==== PAGE EXTRACT ====

And to answer your second question: I’m never sacrificing in a collaboration, in the worst-case scenario, I’ve gained insight into what not to do.

To you, are there rules in improvisation? If so, what kind of rules are these?

The most important rule I’d say is to listen. Find yourself in the space you’re at, feel the other/s, and listen to what they propose so that you can react accordingly, whether this is going against them, with them, or in a totally different direction.

In a live situation, decisions between creatives often work without words. How does this process work – and how does it change your performance compared to a solo performance?

Again, just listening. But not in a superficial way, listening and feeling the other person, their intentions.

It is different than a solo performance because you can work with what the other musician is giving you. In a solo performance, you need to come up with all the ideas, the structure and the shape.

How do you see the relationship between sound, space and performance and what are some of your strategies and approaches of working with them?

In a concert, there’s the sound, the space, the performance, and the audience. You cannot control all of these. I like to arrive early and feel the space, even if I’m not sound checking, understand where I’ll be standing and if the room has a good or not great acoustic, if I get to soundcheck then adjust accordingly.

==== DATA SEGMENT ====

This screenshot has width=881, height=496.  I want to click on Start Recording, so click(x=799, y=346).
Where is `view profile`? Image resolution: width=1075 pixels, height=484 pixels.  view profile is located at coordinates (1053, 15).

====

__GIVEN PROBLEM__
Write what comes next in the interview on improvisation that appears before the listing, continuing from its final answer about arriving early to feel the space.

__ANSWER FOR THIS EXERCISE__
I am in control of how I perform, nothing else, I cannot control the space or how it sounds, and either the audience or its reaction. So at the moment of performing, I try to let go, be myself, and use my ears and my intuition as much as possible.

In a way, improvisations remind us of the transitory nature of life. What, do you feel, can music and improvisation express and reveal about life and death?

About life: just the present moment, what is happening there and then whether it’s emotions or exhaustion or love, but it stays in that moment.

About death: I’d say sometimes your vibrations can be so strong you can feel like you can connect to something beyond your understanding when you play.

It doesn’t happen to me all the time, but when it does, the music just flows in an effortless way.